Focus sur cette organisation dans le viseur d'Israël.

«Un réseau de cellules spécialisées»

Si le Hamas a été créé en 1987 pendant la première Intifada [soulèvement des Palestiniens, ndlr] , ce n'est que quatre ans plus tard qu'il se dote d'une branche militaire, les Brigades Ezzedine al-Qassam. L'origine de ce nom est explicité sur le site internet du groupe. «Historiquement, Ezzedin Al-Qassam est le nom d'un moudjahid [combattant, ndlr] pionnier qui a été martyrisé en 1935, près de Jénine. Al-Qassam est né en Syrie et a été expulsé vers la Palestine pour avoir résisté à l'occupation française de la Syrie et du Liban. En Palestine, il a continué sa lutte contre l'occupation britannique, qui avait promis de faire du pays une patrie pour les Juifs au détriment des habitants», peut-on y lire.

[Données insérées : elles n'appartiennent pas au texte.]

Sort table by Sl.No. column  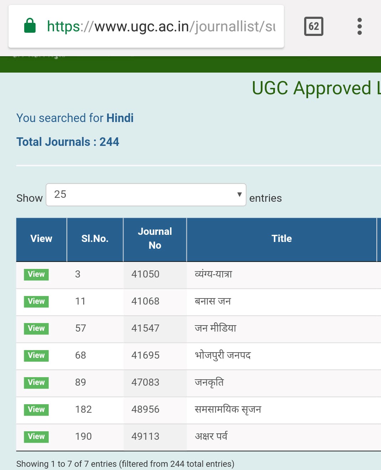[95, 239]
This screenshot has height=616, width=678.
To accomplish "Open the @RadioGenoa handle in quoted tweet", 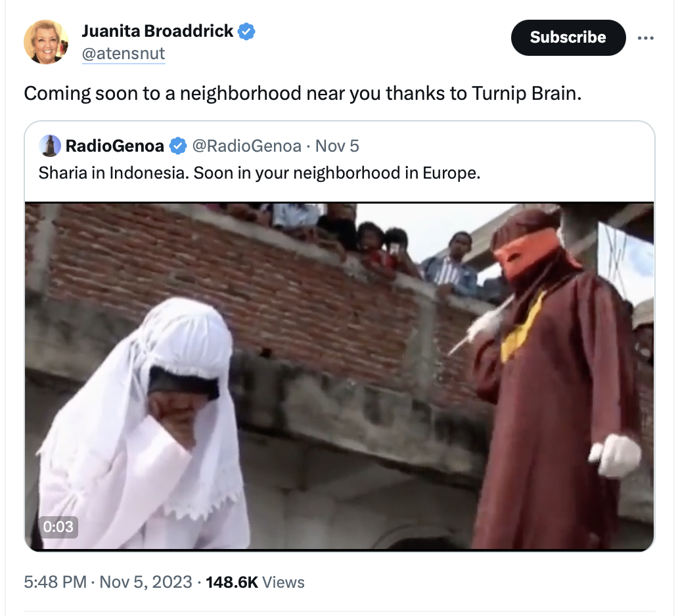I will 246,146.
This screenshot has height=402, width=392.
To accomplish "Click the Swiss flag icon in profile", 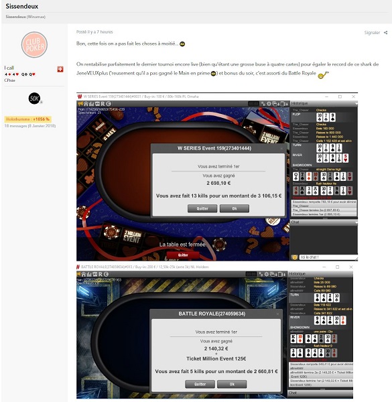I will (60, 69).
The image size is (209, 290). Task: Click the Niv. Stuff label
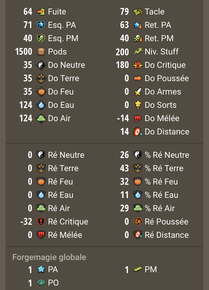coord(161,52)
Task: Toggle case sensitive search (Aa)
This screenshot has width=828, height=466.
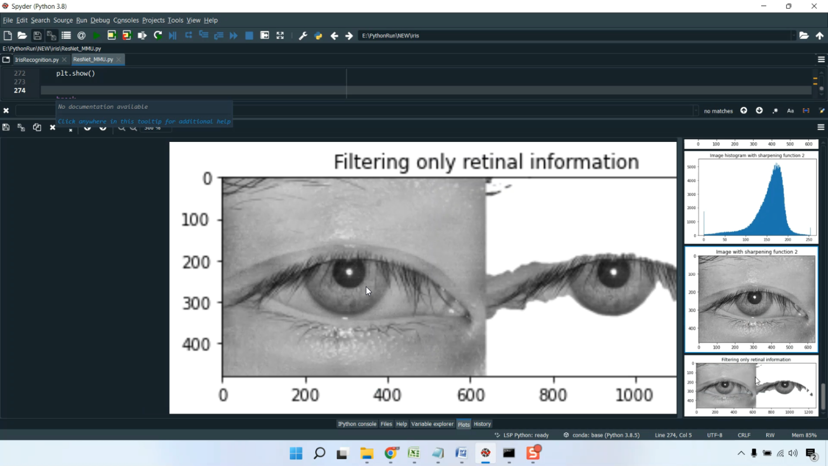Action: coord(790,111)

Le nombre exact de ses membres, qui se battent «contre l'occupation sioniste», est tenu secret par l'organisation qui se présente comme «un réseau de cellules spécialisées qui opèrent partout dans la bande de Gaza et en Cisjordanie». Cependant, plusieurs pays estiment leur nombre à plusieurs milliers de combattants. Sur leur site, les Brigades Ezzedine al-Qassam affirment que des centaines de ses recrues ont été tuées ou emprisonnées, sans avancer de chiffre exact.

Dès 1997, les États-Unis décident de placer le Hamas et ses brigades sur la liste des organisations terroristes (le groupe figure aussi sur la liste des organisations terroristes de l'Union européenne). En cause, les modes d'actions utilisés, notamment les attentats suicide et le tir de missiles.

Selon le site de la sécurité intérieure australien, «depuis leur premier attentat suicide en 1993, les Brigades auraient tué plus de 500 personnes dans plus de 350 attentats distincts». Toutefois, le texte ajoute également que «depuis 2005, la majorité de l'activité terroriste menée par les Brigades a consisté en l'utilisation d'armes légères et de tirs de roquettes et de mortier concernant les actifs et les communautés militaires israéliennes à proximité de la bande de Gaza».

Une organisation connectée

Des actions financées de plusieurs manières à en croire un rapport du contre-terrorisme américain paru en avril 2014. «Historiquement, le Hamas a reçu des fonds, des armes, et des formations de l'Iran, mais leur relation a souffert après que le Hamas a refusé de soutenir le président syrien Bachar al-Assad. Le groupe recueille également des fonds dans les pays du Golfe et reçoit des dons de Palestiniens expatriés dans le monde entier à travers ses organismes de bienfaisance».

Le rapport ajoute que «toutefois, les récents efforts de l'armée égyptienne pour détruire les tunnels reliant Gaza avec le Sinaï ont sérieusement limité l'accès du Hamas aux armes, aux marchandises de contrebande, et aux matériaux de construction».

Enfin, loin d'être en décalage avec son temps, la branche armée du Hamas est connectée. En plus d'un site internet assez fourni et structuré, les brigades sont également présentes sur les réseaux sociaux, notamment sur Twitter. Si le compte officiel a été suspendu par Twitter en janvier dernier, l'organisation n'a pas tardé a en en recréer un autre pour diffuser ses actions.

Israël promet d'intensifier les attaques

Face aux tirs des brigades, le Premier ministre israélien Benjamin Netanyahu n'a pas tardé à réagir. «Nous avons décidé d'intensifier les attaques contre le Hamas et les autres organisations terroristes à Gaza», a-t-il déclaré, selon un communiqué de son bureau, à la suite de consultations avec les chefs de la Défense dans le sud d'Israël.

«L'armée est parée à toute éventualité», a-t-il assuré. «Le Hamas paiera un prix lourd pour ces tirs sur la population civile. La sécurité des Israéliens est primordiale et cette opération se poursuivra jusqu'à ce que les tirs vers les localités israéliennes s'arrêtent et que le calme soit revenu», a plaidé le Premier ministre.

Des déclarations qui n'augurent rien de bon pour ce conflit sans fin: une offensive terrestre est susceptible d'être lancée contre le territoire palestinien.